**Prompt**
Transcribe the stretch of the Compton risk-factors passage from "Availability of Drilling Equipment" through "slowdown of operations." word for word.

Availability of Drilling Equipment and Access Restrictions
 
Compton’s drilling operations could be curtailed, delayed, or cancelled as a result of access restrictions or shortages or delays in the delivery of equipment and services.  Oil and gas industry operations in the WCSB are affected by road bans imposed from time to time, which can restrict access to well sites and production facility sites.  In addition, landowner constraints or poor surface conditions could disrupt access to the Corporation’s properties.  Compton’s inability to access the Corporation’s properties or to conduct business as planned could result in a shutdown or slowdown of operations.
 
Exploration and development activities also depend on the availability of drilling and related equipment in the particular areas where such activities will be conducted.  Increased demand for that equipment or imposed access restrictions may affect the availability of equipment to the Corporation and may delay exploration and development activities. In addition, to the extent that Compton is not the operator of transportation facilities and pipelines, it will be dependent on such operators for the timing of activities related to such properties and will be largely unable to direct or control the activities of the operators.
 
Reliance on Key Employees
 
Compton depends to a large extent on the services of key management personnel, including the Corporation’s executive officers and other key employees, the loss of any of whom could have a material adverse effect on operations.  The Corporation does not maintain key man life insurance with respect to any employees.  Compton’s success will be dependent upon its ability to continue to employ and retain skilled personnel.
 
Market Price of the Common Shares
 
The price of Compton’s Common Shares is likely to be significantly affected by short-term changes in commodity prices and currency exchange fluctuation. Factors such as fluctuations in its operating results, the result of any public announcements made by the Corporation, and general market conditions can also have an adverse effect on the market price of securities. The trading price of Compton’s Common Shares has been and may continue to be subject to large fluctuations, which may result in losses to investors. The high and low closing sale prices of Common Shares on the TSX were $13.20 and $0.88 in 2008; $2.03 and $0.56 in 2009; and $1.11 and $0.39 in 2010, respectively.

**Data entries**
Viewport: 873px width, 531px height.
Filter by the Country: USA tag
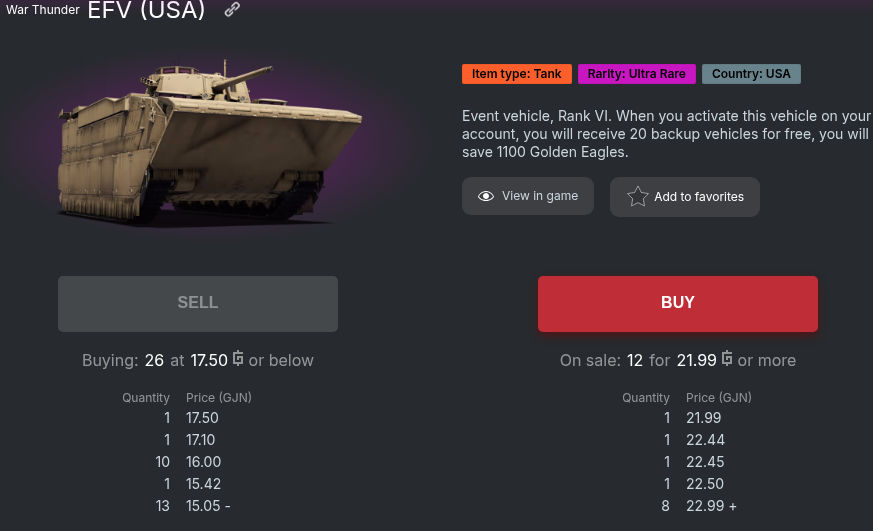tap(751, 74)
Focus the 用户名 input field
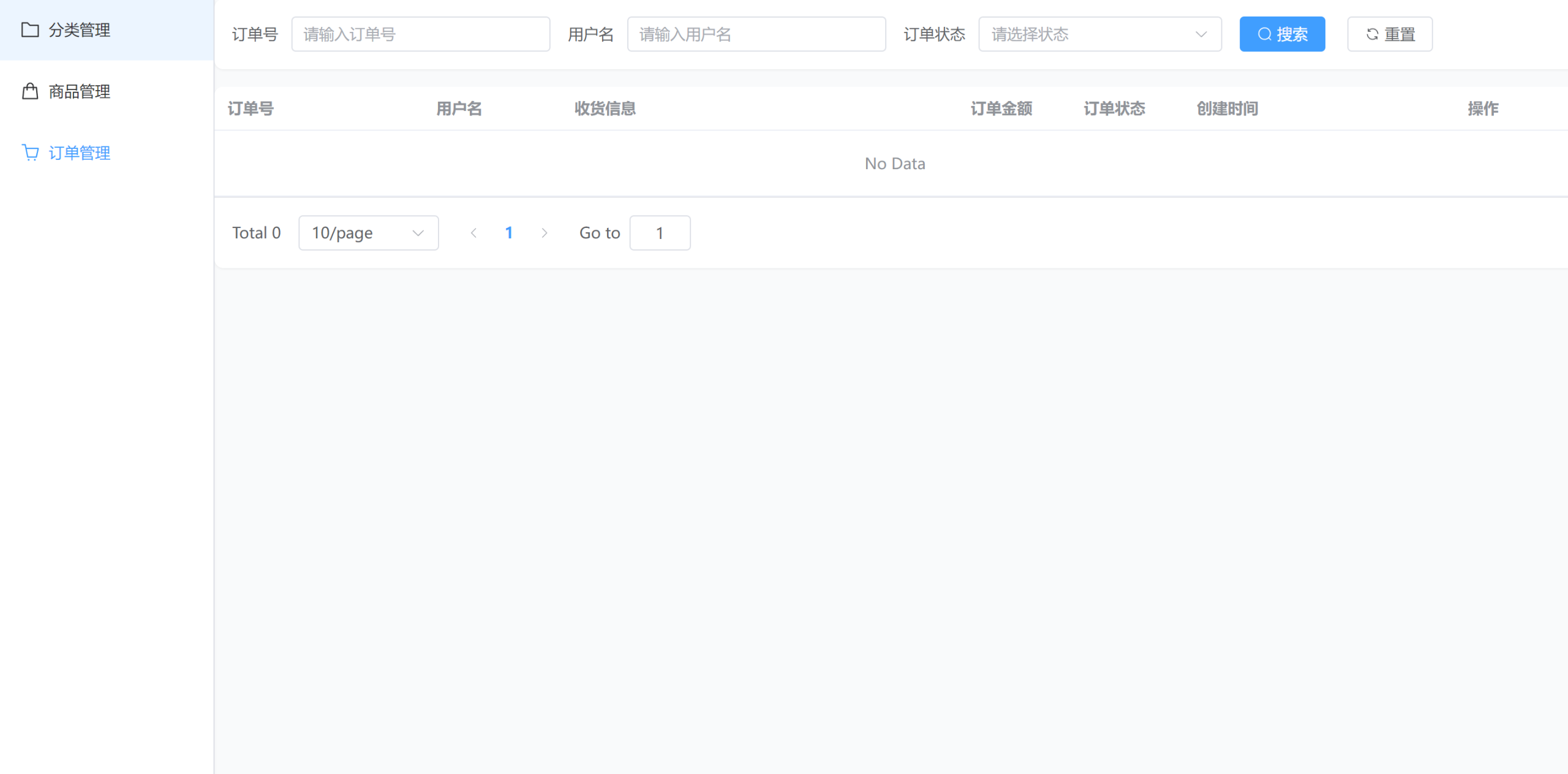 click(x=756, y=34)
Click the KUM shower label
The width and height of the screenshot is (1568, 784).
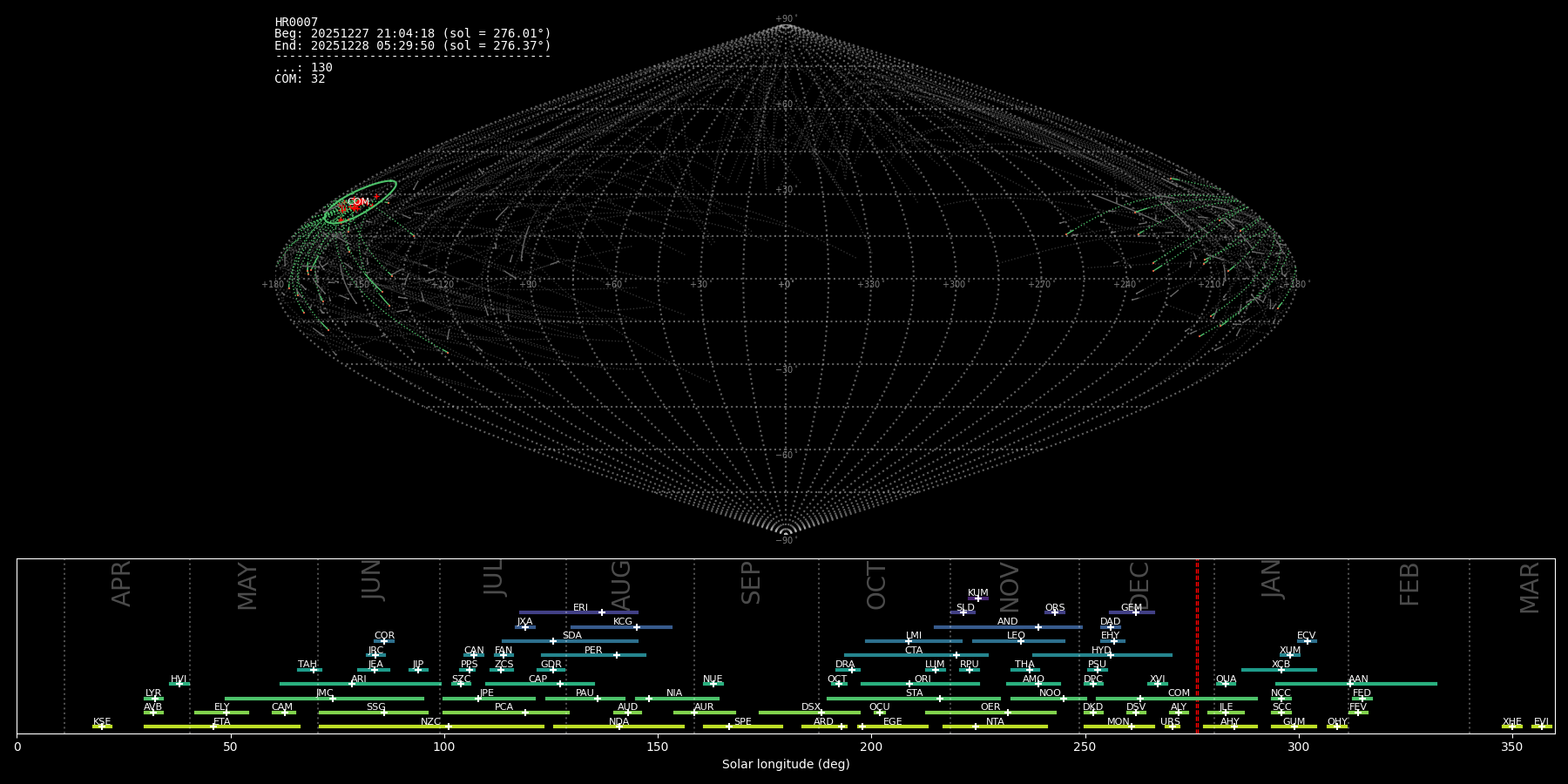[x=977, y=592]
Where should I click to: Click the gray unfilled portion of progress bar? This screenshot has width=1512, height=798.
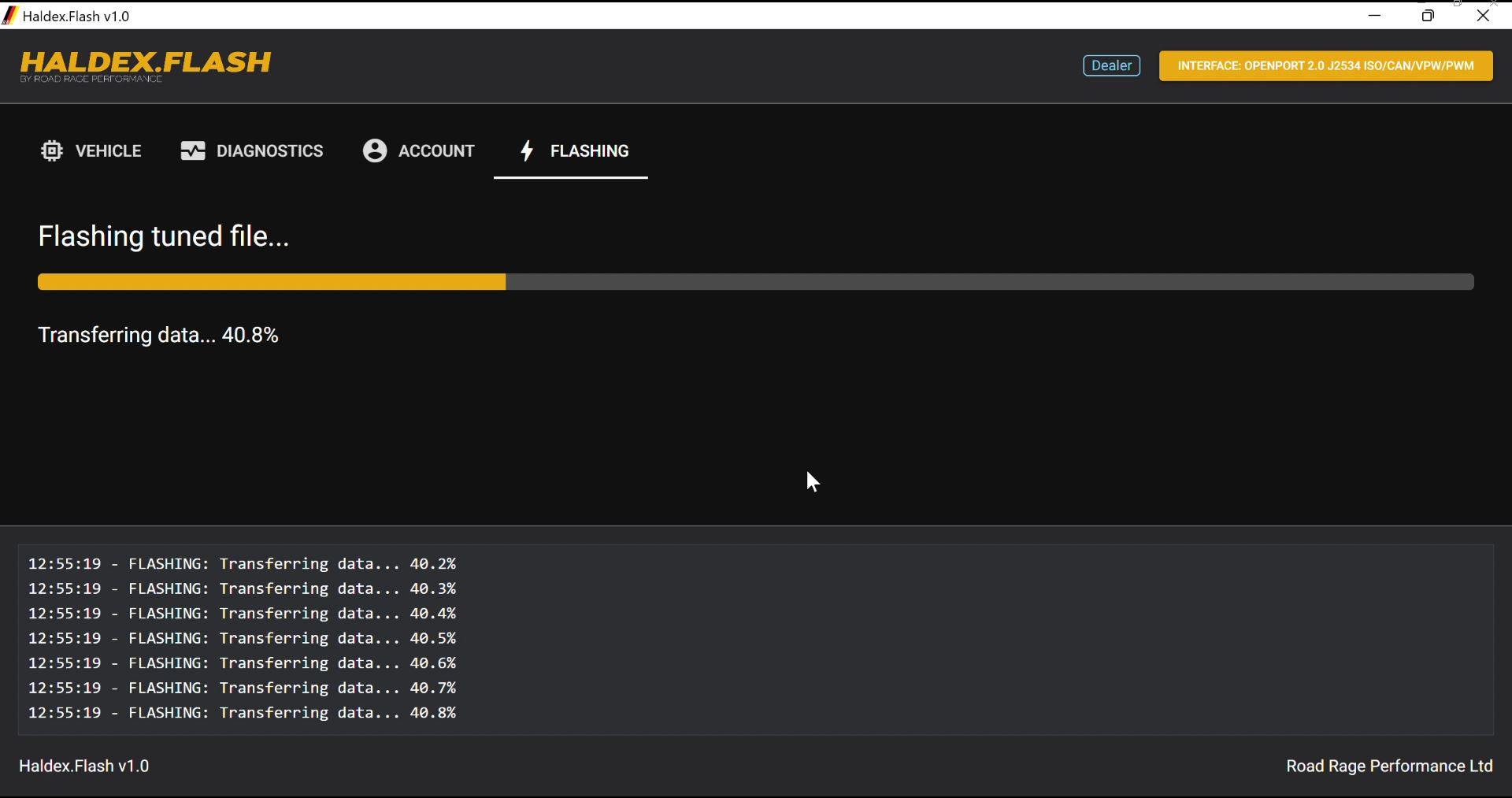(x=988, y=282)
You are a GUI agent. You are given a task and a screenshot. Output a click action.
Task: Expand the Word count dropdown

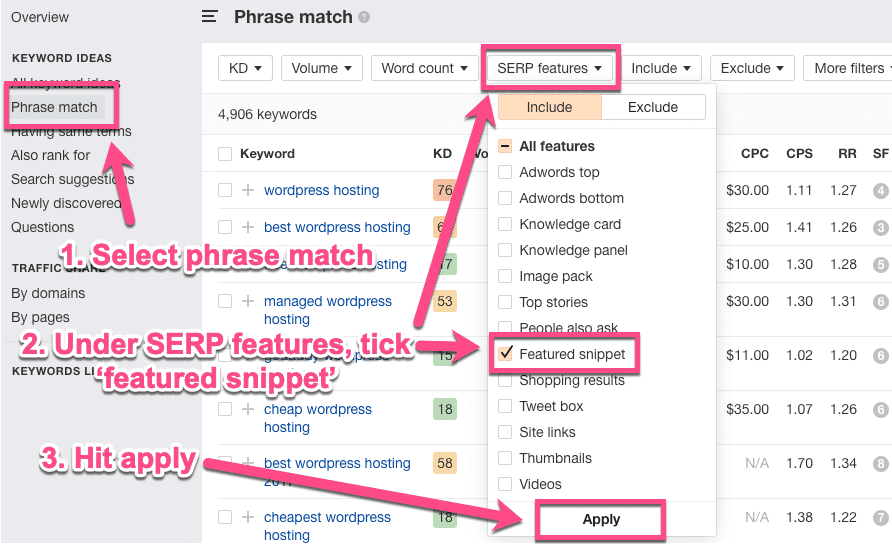(x=425, y=68)
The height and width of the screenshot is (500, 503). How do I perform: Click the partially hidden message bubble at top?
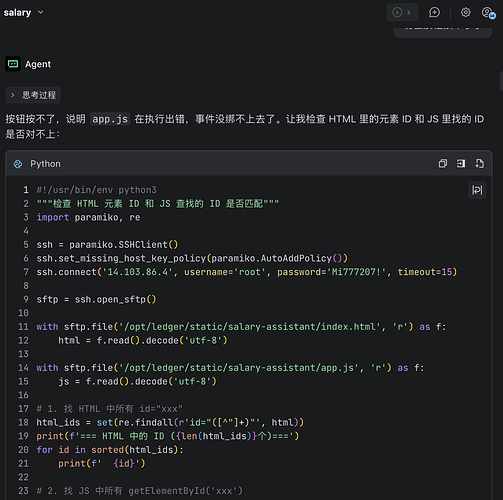(443, 31)
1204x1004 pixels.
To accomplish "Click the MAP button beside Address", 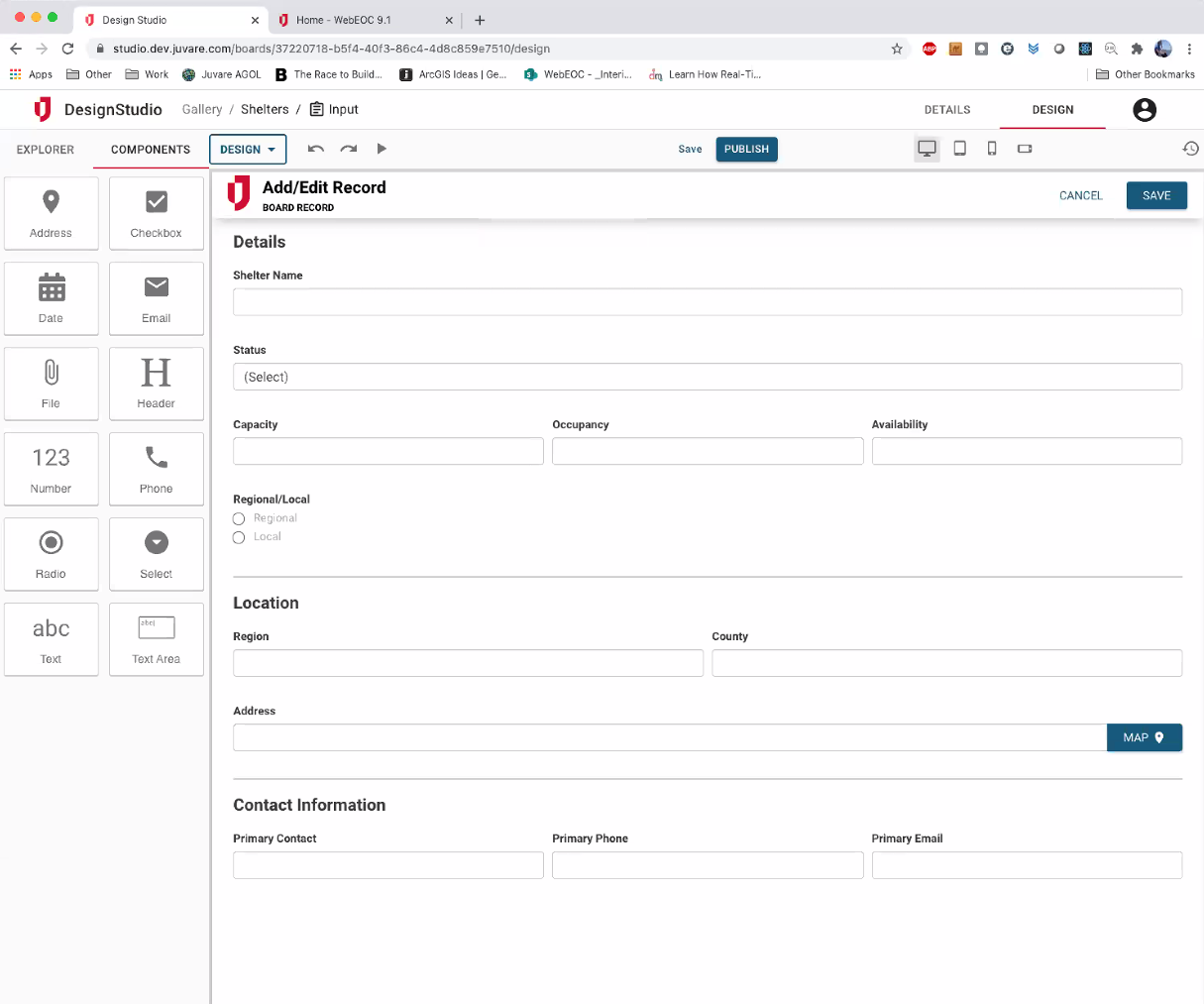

**Response to the task**
Availability of Drilling Equipment and Access Restrictions
 
Compton’s drilling operations could be curtailed, delayed, or cancelled as a result of access restrictions or shortages or delays in the delivery of equipment and services.  Oil and gas industry operations in the WCSB are affected by road bans imposed from time to time, which can restrict access to well sites and production facility sites.  In addition, landowner constraints or poor surface conditions could disrupt access to the Corporation’s properties.  Compton’s inability to access the Corporation’s properties or to conduct business as planned could result in a shutdown or slowdown of operations.